• Work required
Retype the records below from their first line through the line holding "You are a computer-use agent.", including both ends and no pictures.
##### Records for this exercise
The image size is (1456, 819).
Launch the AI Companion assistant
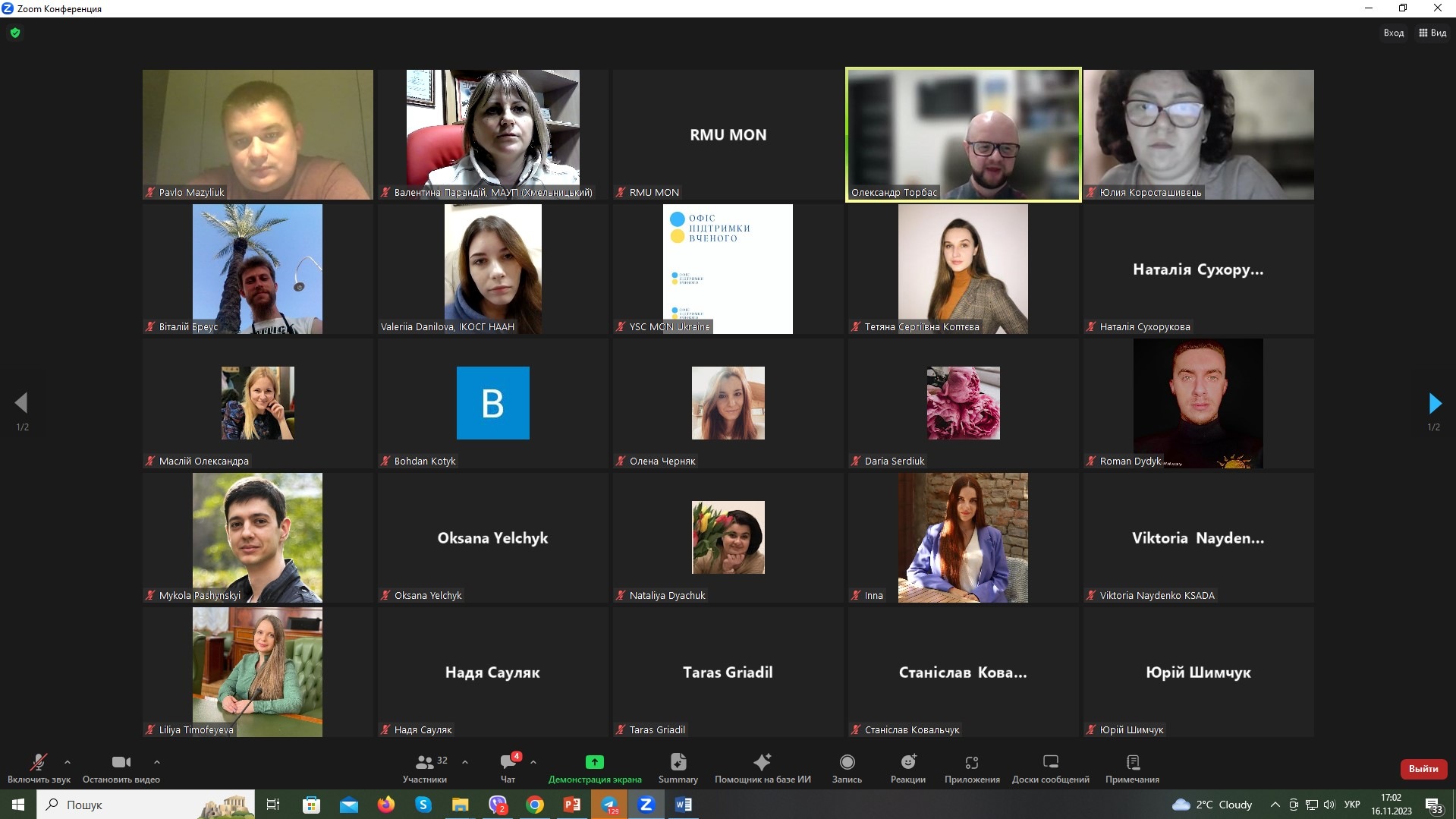click(x=762, y=762)
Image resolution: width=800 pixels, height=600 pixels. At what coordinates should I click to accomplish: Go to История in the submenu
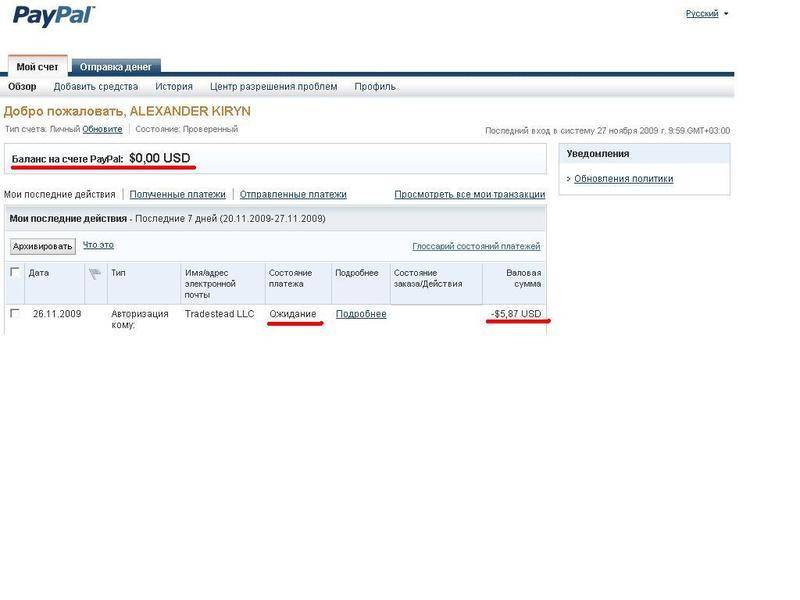[174, 87]
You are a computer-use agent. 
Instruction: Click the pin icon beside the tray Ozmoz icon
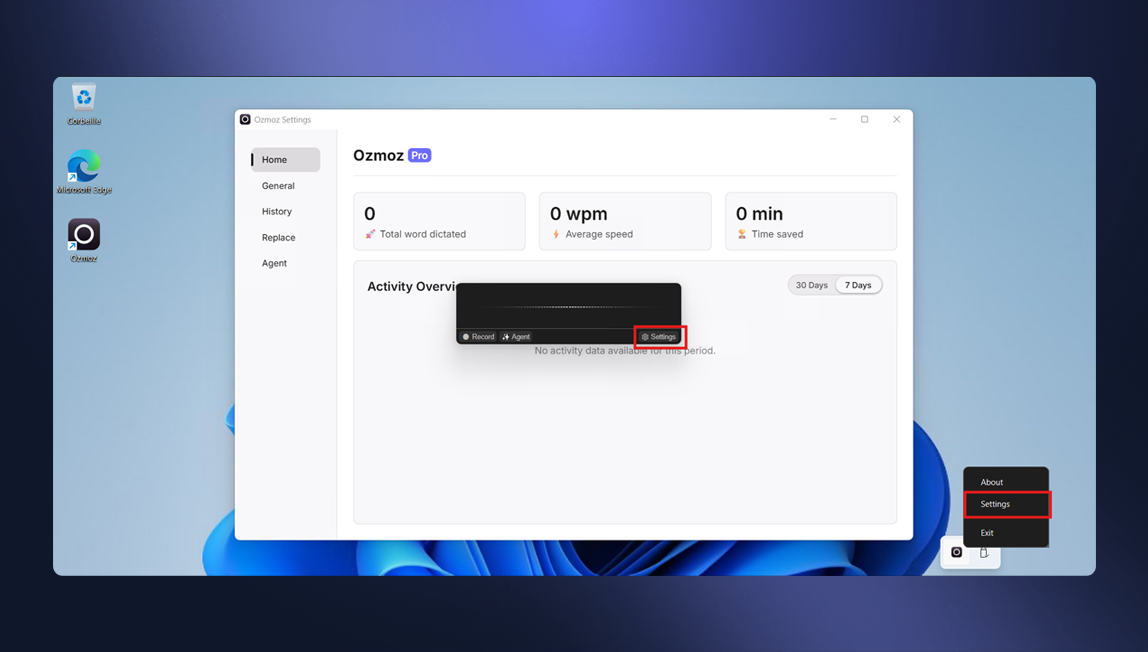click(983, 552)
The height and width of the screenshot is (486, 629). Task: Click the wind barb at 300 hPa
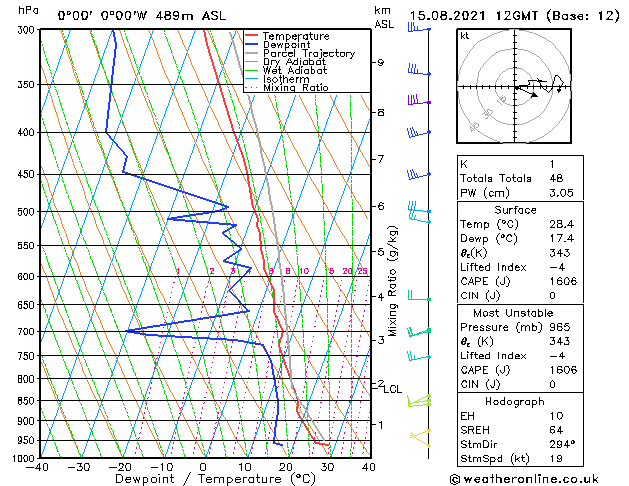point(419,28)
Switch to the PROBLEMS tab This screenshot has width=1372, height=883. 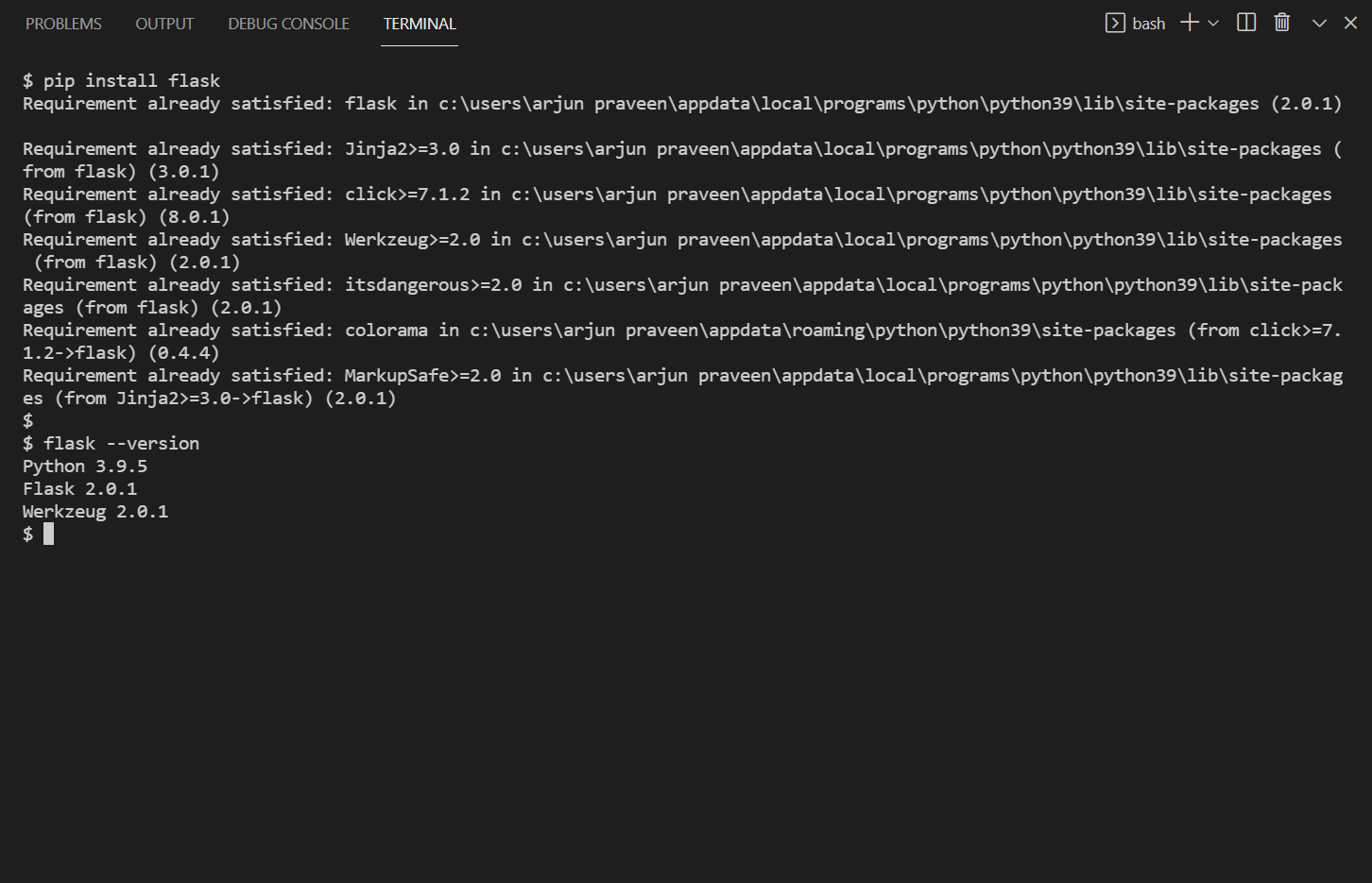click(63, 23)
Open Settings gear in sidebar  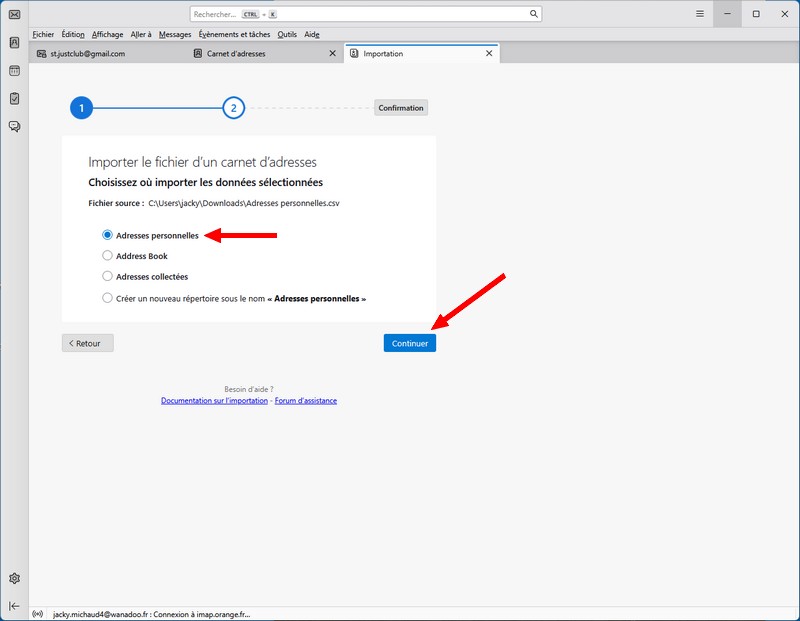point(14,578)
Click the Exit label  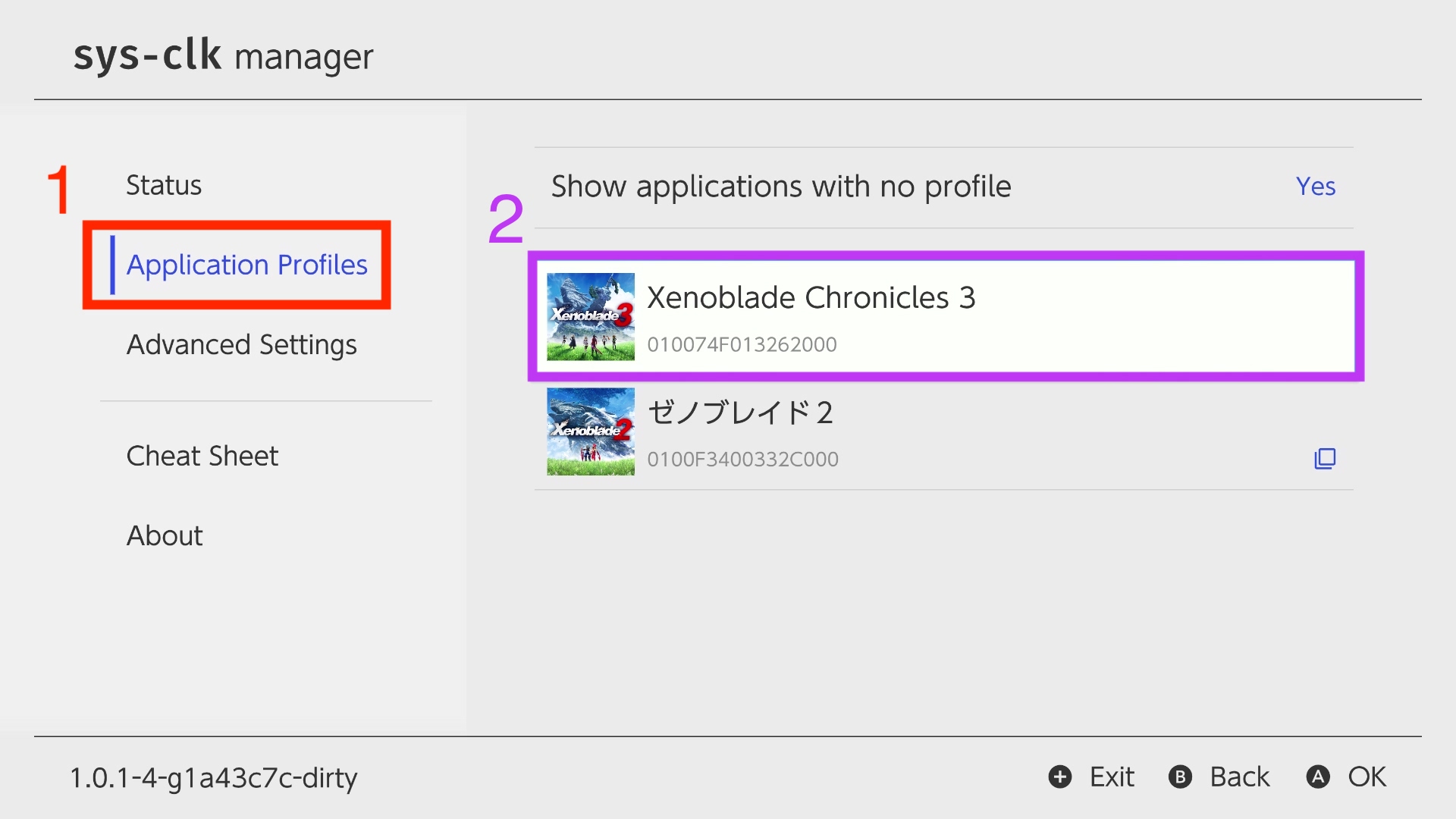(1111, 777)
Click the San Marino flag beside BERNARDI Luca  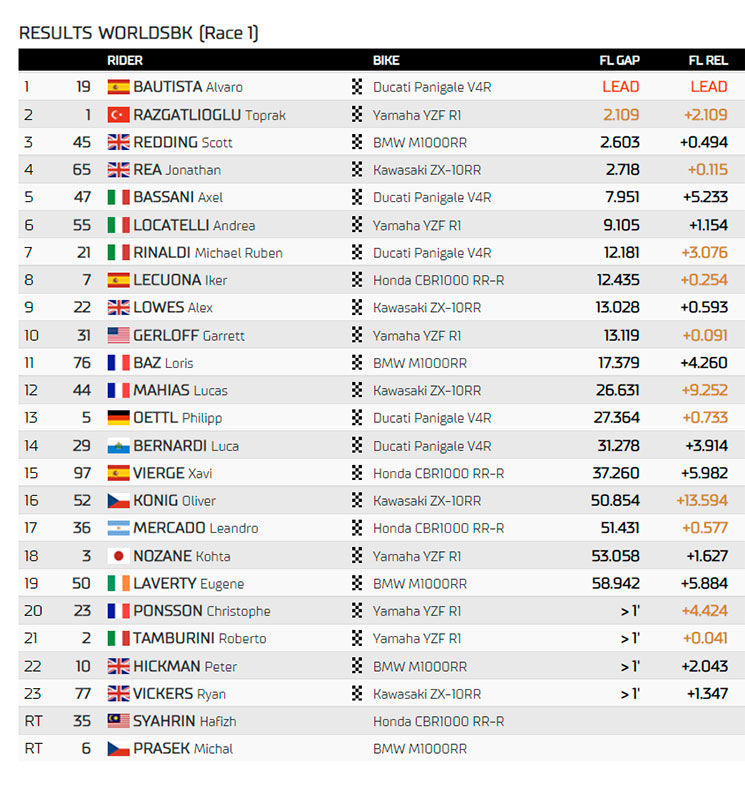pos(118,446)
##########
• Finished task
The image size is (1456, 819).
Launch the AI Companion assistant
click(x=762, y=762)
Image resolution: width=800 pixels, height=600 pixels. At what coordinates should I click to accomplish: Go to История in the submenu
[174, 87]
You are a computer-use agent. 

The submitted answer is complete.